Было бы весьма полезно провести сопоставительный анализ «неблагочестивых» инициалов и этих писцовых помет. Но и так видно, что по тематике и ментальности рисунки и тексты изоморфны. Важны, в частности, указания на время суток — это ночные сетования, «теневые» излияния. В большинстве своем жалобы писцов оставляют впечатление не то чтобы притворства, а какой–то несерьезности [Лихачев, Панченко, 1976, 23–24]. Это балагурство, скоморошничанье, это «тени» жалоб, пародии на них, напоминающие ренессансный анекдот о расплате звоном монет за запах пищи — анекдот, среди персонажей которого находим такого близкого родственника русских «веселых», как Эйленшпигель. Серьезные жалобы вообще противопоказаны душеполезной книге, даже полям ее страницы: ведь писец не просто выполнял урок, трудился ради хлеба насущною. Работа писца принадлежала к разряду благих дел, считалась нравственной заслугой. Эта работа, по–видимому, была ритуализована, ей предшествовала молитва, сопутствовали какие–то ритуальные действия (начетчик–старообрядец, прежде чем сесть за книгу, совершает омовение рук), она выполнялась в ритуальное время и т. д. Иначе говоря, труд писца невозможен без чистоты помысла. Балагурные пометы этому не мешают: создается впечатление, что на полях не просто позволяется, а предписывается «валять дурака».
Если христианская доктрина объявила жизнь сном, а смерть пробуждением, то и тело в соответствии с тем же благочестивым парадоксом можно было счесть тенью души. С этой точки зрения и русские скоморохи, и западноевропейские шпильманы жили как бы в мире теней. Недаром по швабскому кодексу за реальное оскорбление шпильман мог потребовать и получить лишь «теневую» сатисфакцию: обидчика ставили против солнца, у какой–нибудь освещенной стены, и обиженному предоставлялось право поколотить тень оскорбителя. Напомню, что наш скоморох был в лучшем положении, чем его германский собрат. «Теневая» жизнь скомороха — не более как церковное умозрение. В мирской, государственной практике за ним без колебаний признавалась «честь» и право на пеню за бесчестье.

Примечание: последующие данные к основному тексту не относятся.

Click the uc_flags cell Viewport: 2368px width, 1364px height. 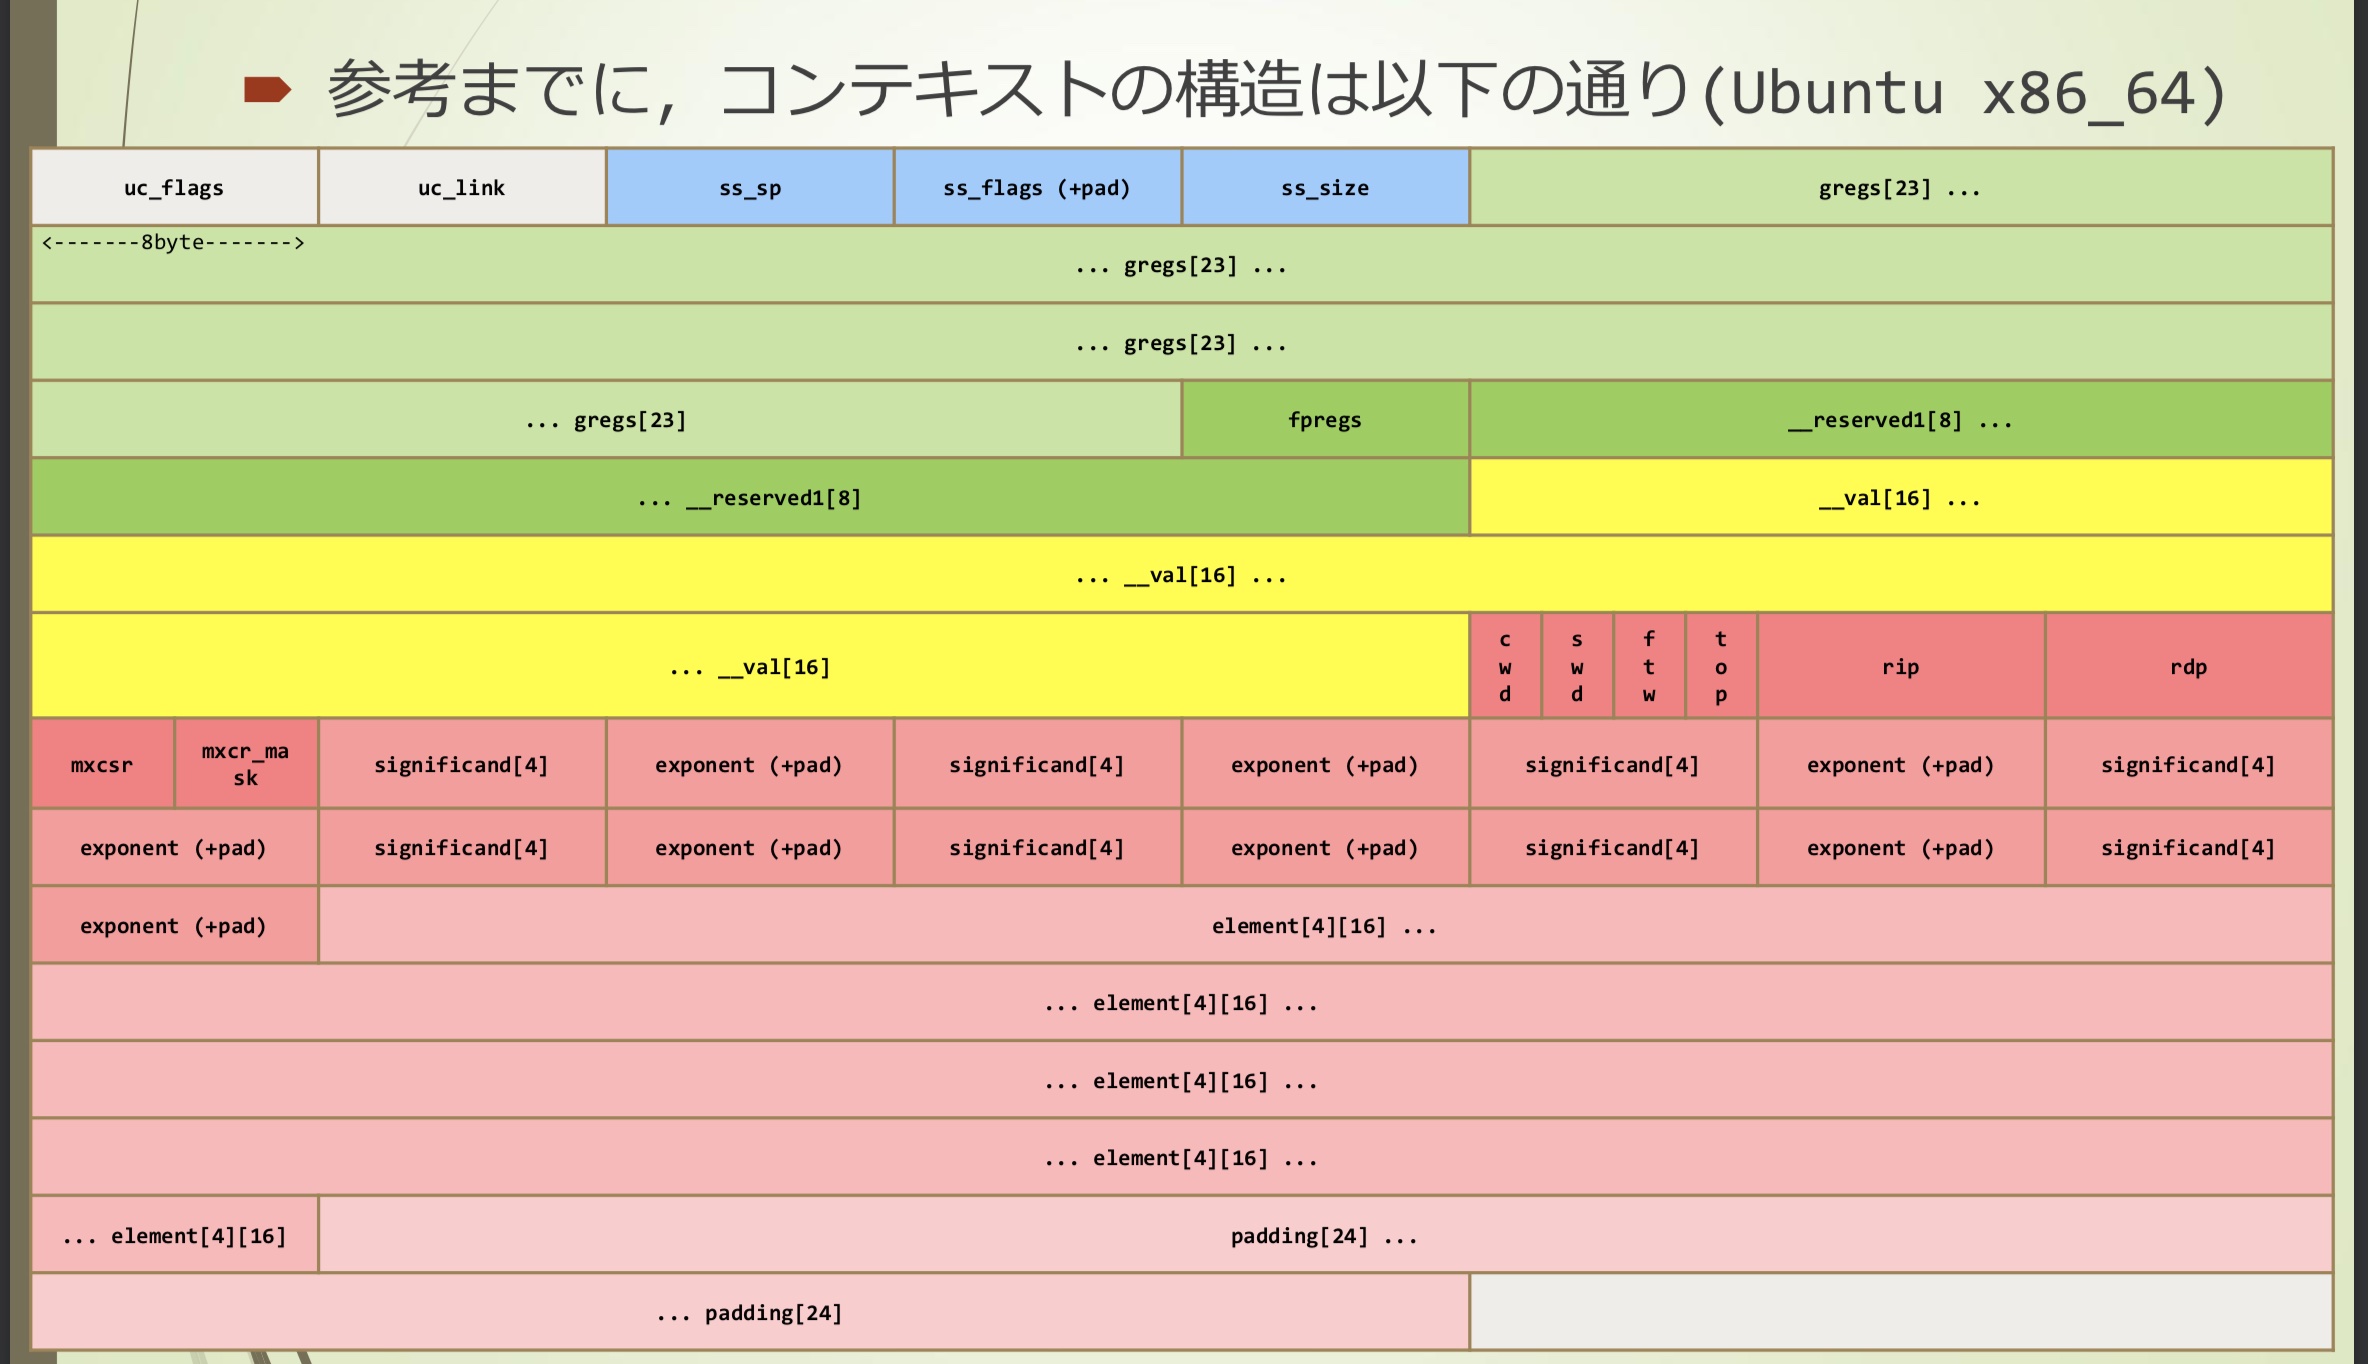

«Для древнерусских пародий, — пишет Д. С. Лихачев, — характерна следующая схема построения вселенной. Вселенная делится на мир настоящий, организованный, мир культуры — и мир не настоящий, не организованный, отрицательный мир „антикультуры”. В первом мире господствует благополучие и упорядоченность знаковой системы, во втором — нищета, голод, пьянство и полная спутанность всех значений… Все знаки означают нечто противоположное тому, что они значат в „нормальном” мире. Это мир кромешный — мир недействительный. Он подчеркнуто выдуманный» [Лихачев, Панченко, 1976, 16–17].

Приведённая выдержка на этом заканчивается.